>>>

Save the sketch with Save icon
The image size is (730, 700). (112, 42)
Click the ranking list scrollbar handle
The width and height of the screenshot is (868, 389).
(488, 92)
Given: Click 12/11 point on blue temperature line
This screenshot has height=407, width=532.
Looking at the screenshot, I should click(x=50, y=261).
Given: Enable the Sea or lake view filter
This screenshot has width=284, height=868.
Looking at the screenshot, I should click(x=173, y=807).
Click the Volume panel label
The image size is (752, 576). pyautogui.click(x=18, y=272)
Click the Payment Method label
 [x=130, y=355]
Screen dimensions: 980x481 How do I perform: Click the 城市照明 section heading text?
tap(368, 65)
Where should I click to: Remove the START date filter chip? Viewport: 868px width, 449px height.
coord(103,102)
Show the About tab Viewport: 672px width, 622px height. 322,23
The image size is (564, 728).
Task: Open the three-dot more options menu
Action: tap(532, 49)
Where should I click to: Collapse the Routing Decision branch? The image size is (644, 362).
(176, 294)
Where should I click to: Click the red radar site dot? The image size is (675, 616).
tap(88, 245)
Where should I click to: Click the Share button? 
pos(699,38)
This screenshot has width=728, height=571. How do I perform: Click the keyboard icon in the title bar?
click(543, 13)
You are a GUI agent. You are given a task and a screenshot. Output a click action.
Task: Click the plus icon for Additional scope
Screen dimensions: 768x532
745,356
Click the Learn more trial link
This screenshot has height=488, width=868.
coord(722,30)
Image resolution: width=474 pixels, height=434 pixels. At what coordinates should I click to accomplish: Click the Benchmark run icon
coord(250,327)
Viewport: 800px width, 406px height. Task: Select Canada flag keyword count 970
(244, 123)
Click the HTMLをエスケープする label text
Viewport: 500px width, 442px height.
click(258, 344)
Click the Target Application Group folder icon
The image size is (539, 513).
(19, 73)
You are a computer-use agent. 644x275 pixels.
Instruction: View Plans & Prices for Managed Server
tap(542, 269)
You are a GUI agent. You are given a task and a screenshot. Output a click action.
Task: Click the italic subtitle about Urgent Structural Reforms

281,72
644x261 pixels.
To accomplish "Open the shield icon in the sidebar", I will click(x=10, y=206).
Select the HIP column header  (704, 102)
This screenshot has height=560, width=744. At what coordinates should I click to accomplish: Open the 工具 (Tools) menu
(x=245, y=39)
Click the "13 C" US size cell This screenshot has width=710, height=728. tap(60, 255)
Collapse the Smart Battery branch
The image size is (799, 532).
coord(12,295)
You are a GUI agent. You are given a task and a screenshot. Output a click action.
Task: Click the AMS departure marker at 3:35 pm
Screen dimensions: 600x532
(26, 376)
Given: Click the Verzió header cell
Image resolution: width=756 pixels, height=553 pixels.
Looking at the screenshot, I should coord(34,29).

<<<

Retype the whole listing above, line for line and exactly.

Save the sketch with Save icon
The image size is (730, 700). (112, 42)
Click the ranking list scrollbar handle
The width and height of the screenshot is (868, 389).
(488, 92)
Given: Click 12/11 point on blue temperature line
This screenshot has height=407, width=532.
Looking at the screenshot, I should click(x=50, y=261).
Given: Enable the Sea or lake view filter
This screenshot has width=284, height=868.
Looking at the screenshot, I should click(x=173, y=807).
Click the Volume panel label
The image size is (752, 576). pyautogui.click(x=18, y=272)
Click the Payment Method label
 [x=130, y=355]
Screen dimensions: 980x481 How do I perform: Click the 城市照明 section heading text?
tap(368, 65)
Where should I click to: Remove the START date filter chip? Viewport: 868px width, 449px height.
coord(103,102)
Show the About tab Viewport: 672px width, 622px height. 322,23
The image size is (564, 728).
Task: Open the three-dot more options menu
Action: tap(532, 49)
Where should I click to: Collapse the Routing Decision branch? The image size is (644, 362).
(176, 294)
Where should I click to: Click the red radar site dot? The image size is (675, 616).
tap(88, 245)
Where should I click to: Click the Share button? 
pos(699,38)
This screenshot has width=728, height=571. How do I perform: Click the keyboard icon in the title bar?
click(543, 13)
You are a GUI agent. You are given a task and a screenshot. Output a click action.
Task: Click the plus icon for Additional scope
Screen dimensions: 768x532
745,356
Click the Learn more trial link
This screenshot has height=488, width=868.
coord(722,30)
Image resolution: width=474 pixels, height=434 pixels. At what coordinates should I click to accomplish: Click the Benchmark run icon
coord(250,327)
Viewport: 800px width, 406px height. Task: Select Canada flag keyword count 970
(244, 123)
Click the HTMLをエスケープする label text
Viewport: 500px width, 442px height.
click(258, 344)
Click the Target Application Group folder icon
The image size is (539, 513).
(19, 73)
You are a computer-use agent. 644x275 pixels.
Instruction: View Plans & Prices for Managed Server
tap(542, 269)
You are a GUI agent. You are given a task and a screenshot. Output a click action.
Task: Click the italic subtitle about Urgent Structural Reforms

281,72
644x261 pixels.
To accomplish "Open the shield icon in the sidebar", I will click(x=10, y=206).
Select the HIP column header  (704, 102)
This screenshot has height=560, width=744. At what coordinates should I click to accomplish: Open the 工具 (Tools) menu
(x=245, y=39)
Click the "13 C" US size cell This screenshot has width=710, height=728. tap(60, 255)
Collapse the Smart Battery branch
The image size is (799, 532).
coord(12,295)
You are a GUI agent. You are given a task and a screenshot. Output a click action.
Task: Click the AMS departure marker at 3:35 pm
Screen dimensions: 600x532
(26, 376)
Given: Click the Verzió header cell
Image resolution: width=756 pixels, height=553 pixels.
Looking at the screenshot, I should coord(34,29).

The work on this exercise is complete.